--- Start Data provided ---
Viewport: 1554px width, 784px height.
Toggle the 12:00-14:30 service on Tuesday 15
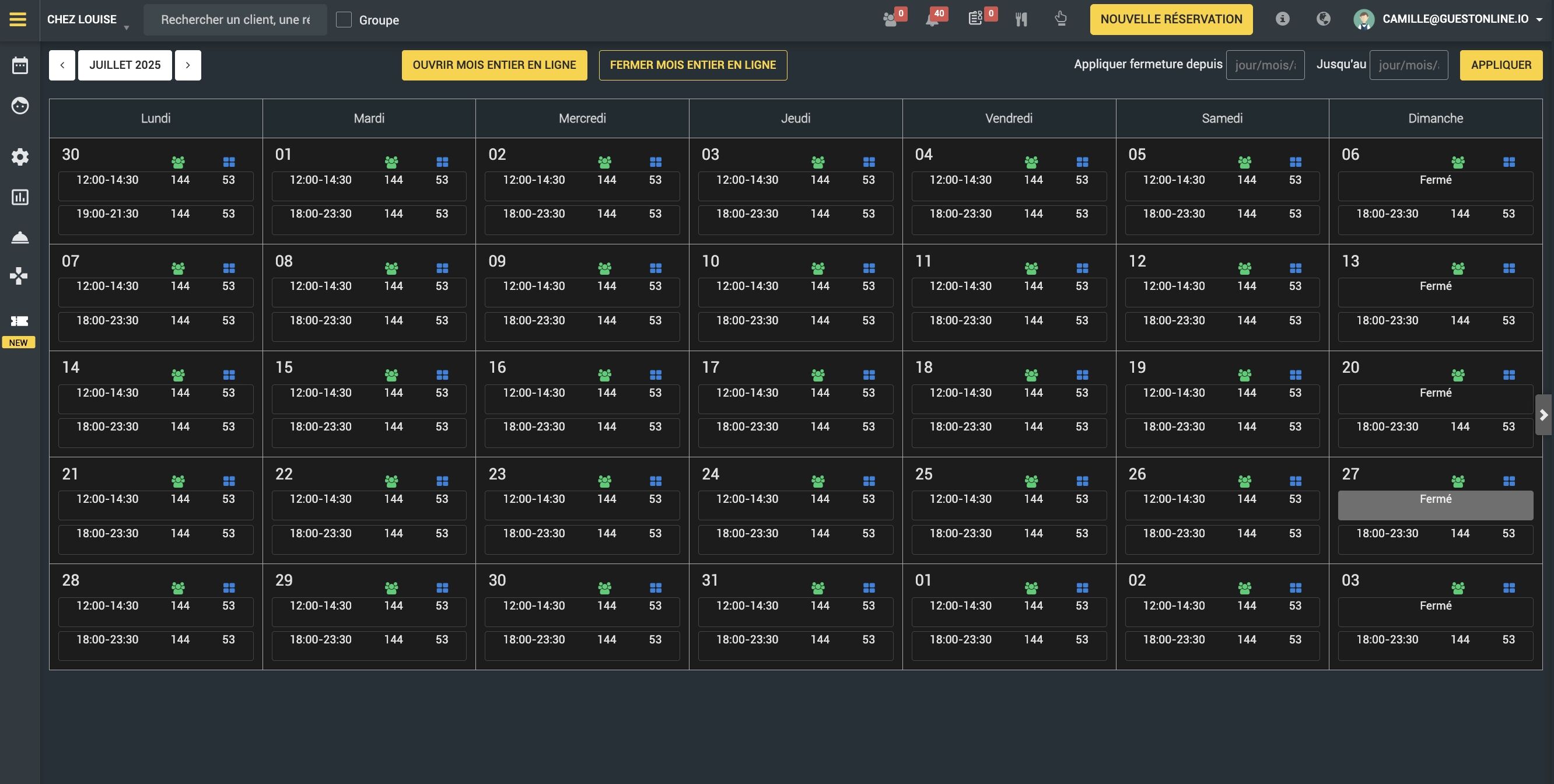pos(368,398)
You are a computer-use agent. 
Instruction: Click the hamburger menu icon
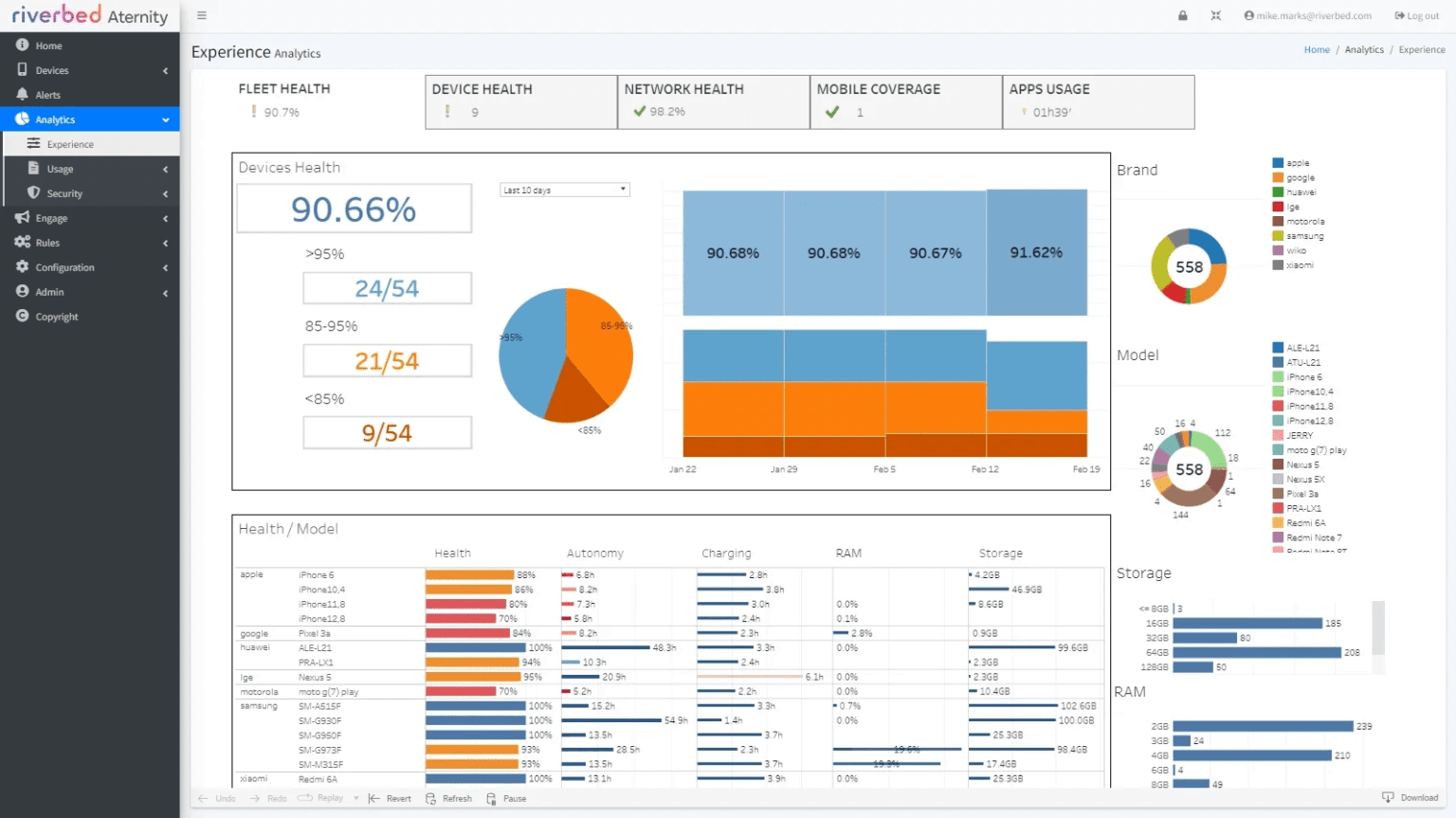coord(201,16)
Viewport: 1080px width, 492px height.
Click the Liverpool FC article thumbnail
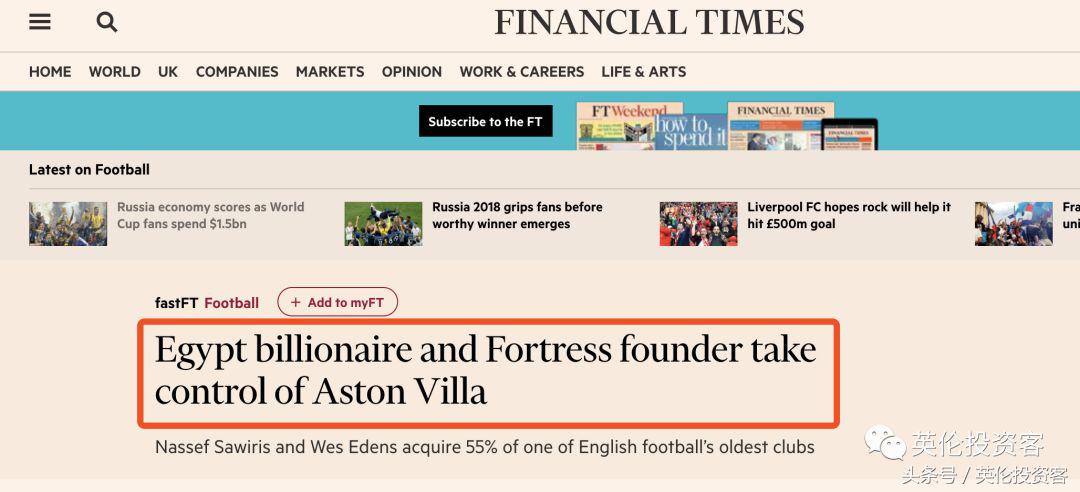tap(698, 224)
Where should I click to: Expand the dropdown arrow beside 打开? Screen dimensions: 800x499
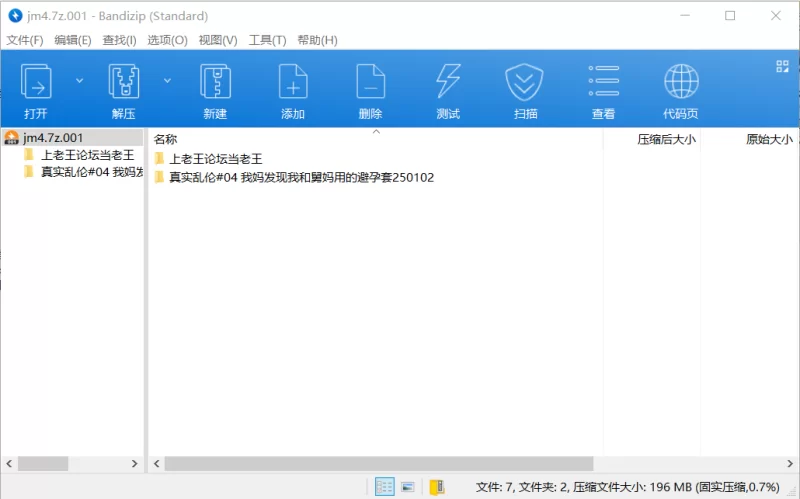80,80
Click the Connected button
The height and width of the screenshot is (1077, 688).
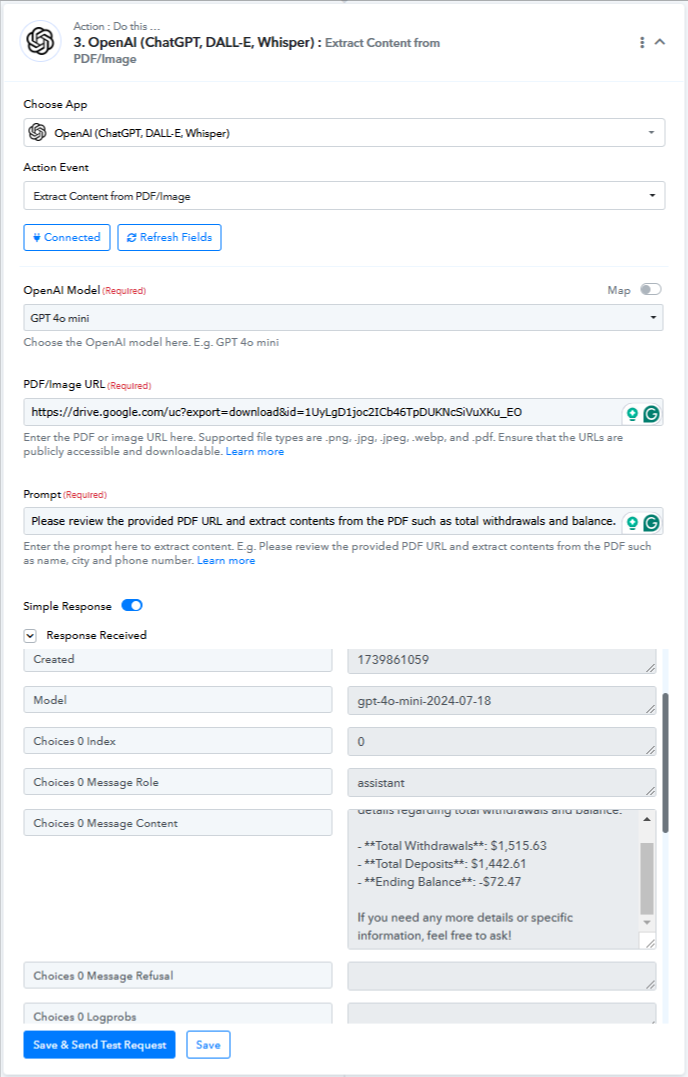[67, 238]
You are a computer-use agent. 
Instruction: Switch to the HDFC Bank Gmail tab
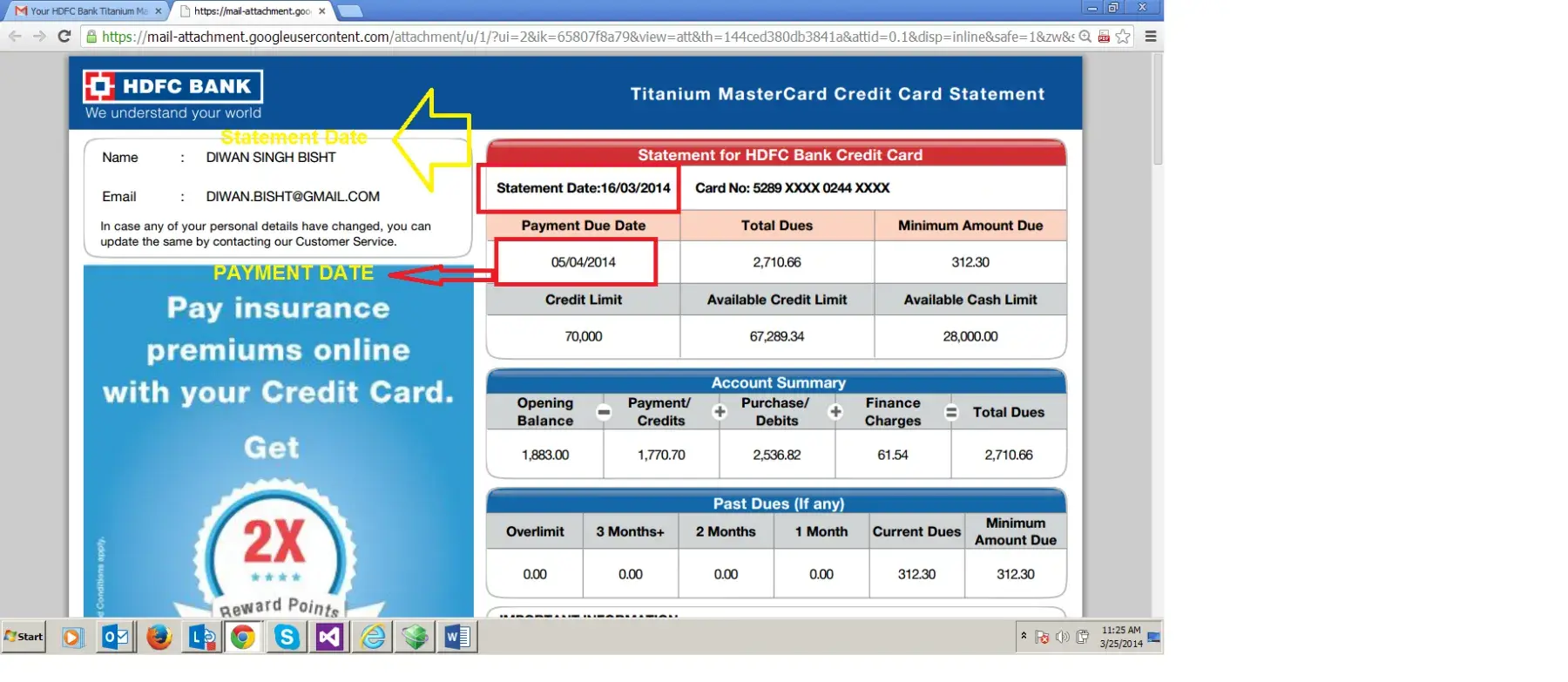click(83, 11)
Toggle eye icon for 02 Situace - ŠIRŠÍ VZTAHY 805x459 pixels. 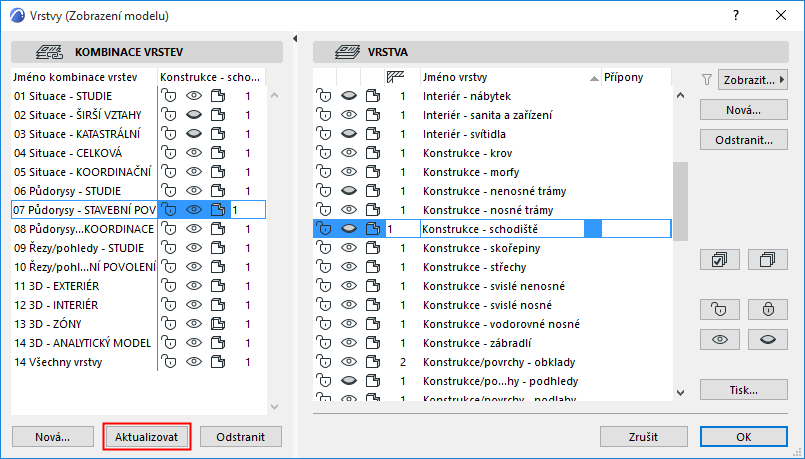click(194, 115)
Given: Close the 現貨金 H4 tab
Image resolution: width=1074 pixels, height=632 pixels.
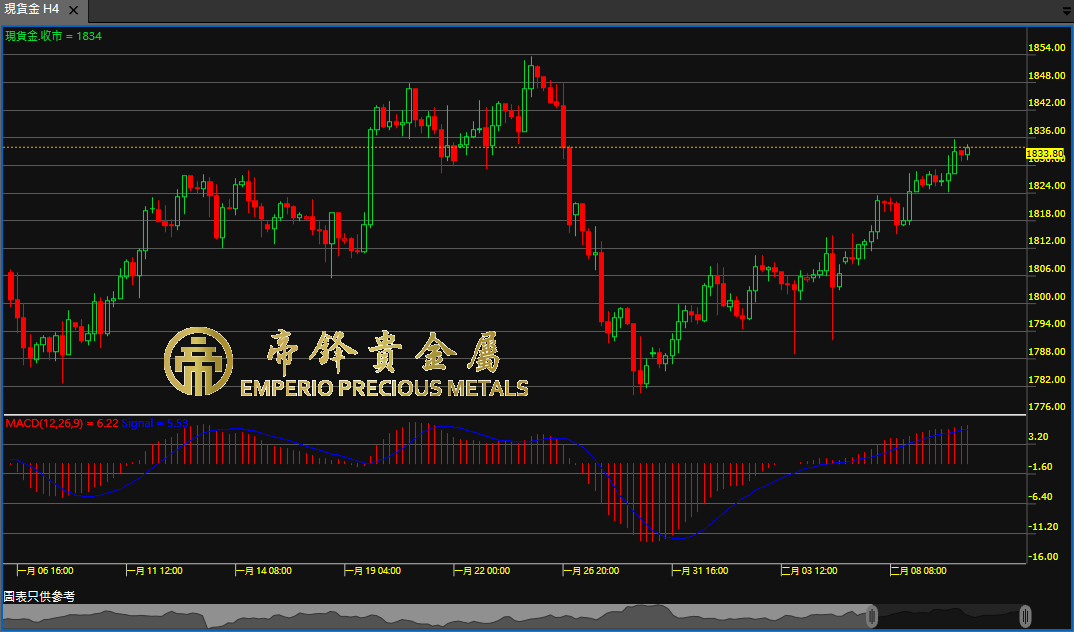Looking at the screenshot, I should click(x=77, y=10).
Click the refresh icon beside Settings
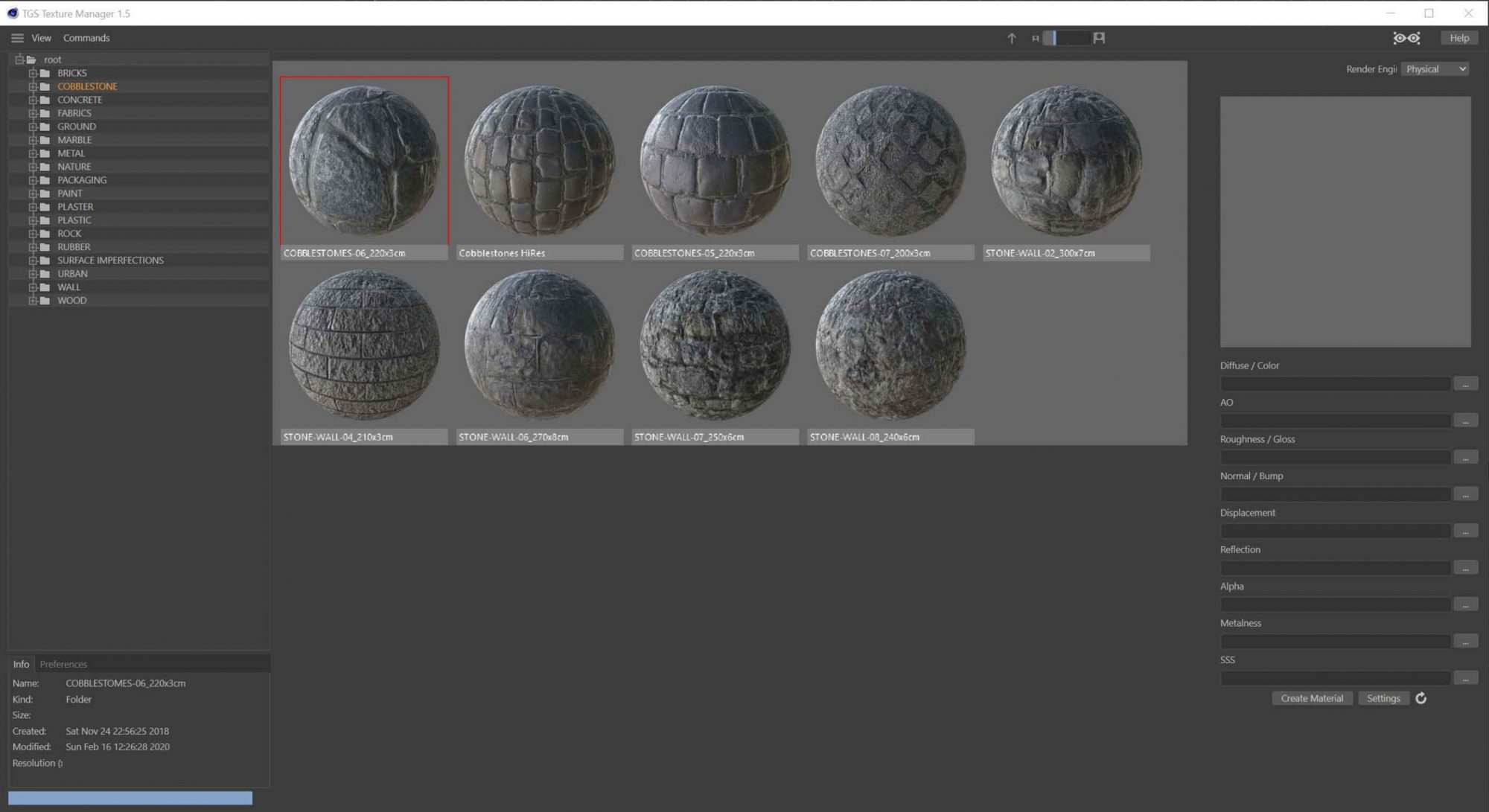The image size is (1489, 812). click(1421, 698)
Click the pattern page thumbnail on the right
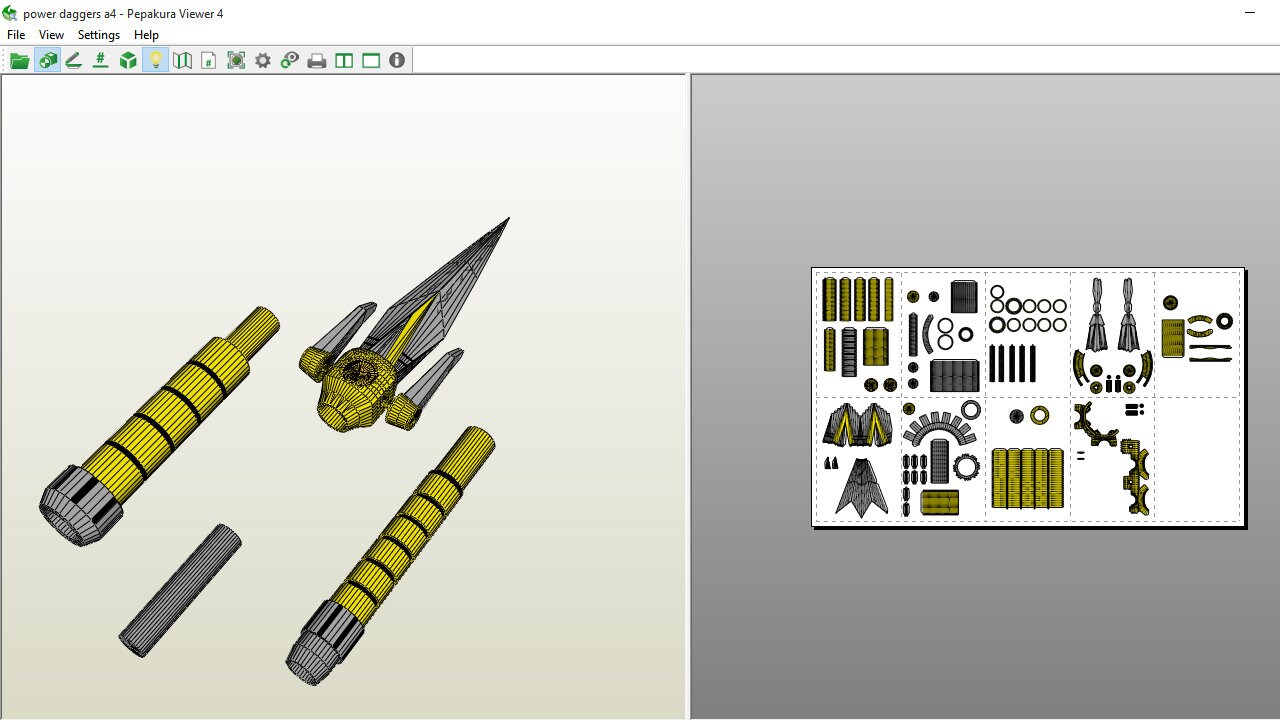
--- End Data provided ---
* **What is expected**
Copy the items word for word, starting at the line that contains "Given: Close the 現貨金 H4 tab" and going through the end of the items. Leave out the pictures.

* **Result of the exercise**
Given: Close the 現貨金 H4 tab
Image resolution: width=1074 pixels, height=632 pixels.
Looking at the screenshot, I should click(x=77, y=10).
Click the refresh icon beside Settings
The image size is (1489, 812). click(1421, 698)
Click the pattern page thumbnail on the right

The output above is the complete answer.